Urban green spaces - the cure for the common cubicle

Urban green spaces - the cure for the common cubicle

“Cities give not the human senses room enough,” wrote Ralph Waldo Emerson in his seminal essay Nature. That was published in 1844. What might he make of some of our modern concrete jungles, when even at that time he felt compelled to paddle out into a river to “leave the village politics and personalities, yes, and the world of villages and personalities behind?”

Park

Where do you go to get away from the world of personalities – or deadlines, traffic, interminable meetings or everyday annoyances? Those with means can enjoy an extended trip to a National Park, which the popular Ken Burns documentary series has dubbed “America’s Best Idea.” However, experiences with nature should be within easy access to all city dwellers, regardless of their wealth in terms of leisure time or monetary riches. And at EnSite, urban green spaces, pocket gardens, street trees, parks, community gardens and other nature-intensive elements are integral to many of our planning and redevelopment projects.

Children’s academic performance and development benefit from early and consistent experiences with nature. Likewise, adults can improve focus, gain perspective and reap health benefits by taking time to decompress in a natural environment. Workplace productivity and greater satisfaction can be achieved by momentarily removing one’s self from the overstimulation that can come with the demands of everyday life.

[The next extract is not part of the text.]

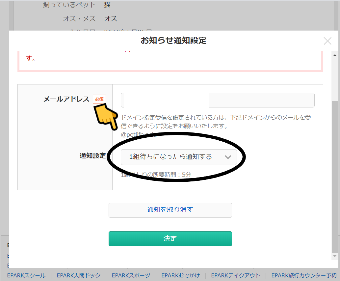
Task: Click the お知らせ通知設定 dialog title
Action: tap(173, 40)
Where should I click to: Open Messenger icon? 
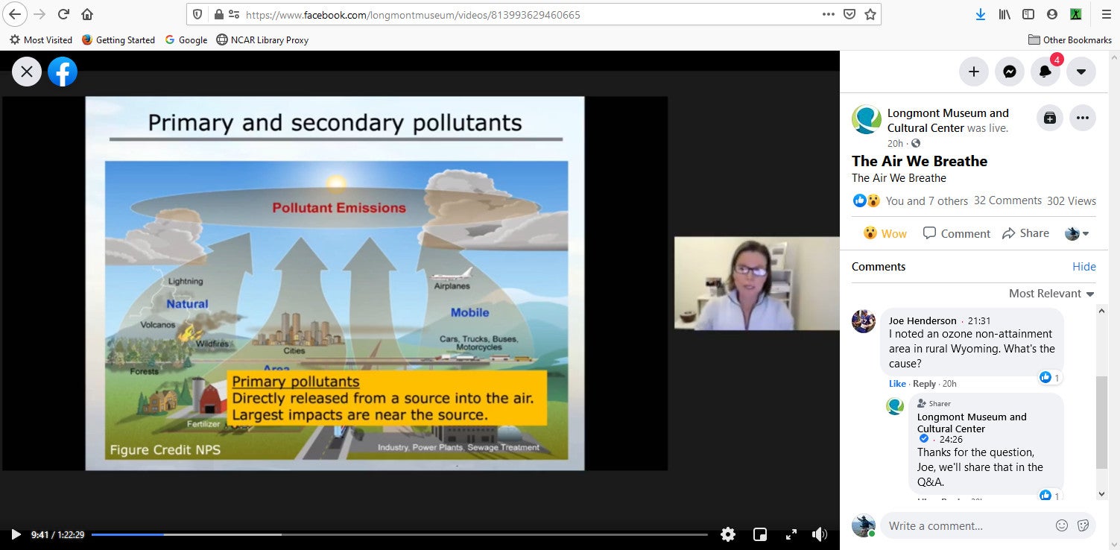click(x=1009, y=72)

Even if we can’t rent a cabin in the woods and try to live like Emerson’s friend Henry David Thoreau, who said, “I never found a companion that was so companionable as solitude,” our cities should avail us of opportunities to be experience a connection with nature. They should be built to give our senses “room enough.” As Emerson said in his essay, “The lover of nature is he whose inward and outward senses are still truly adjusted to each other; who has retained the spirit of infancy even into the era of manhood.”

So what’s the cure for the common cubicle? Take some nature. Repeat daily as needed.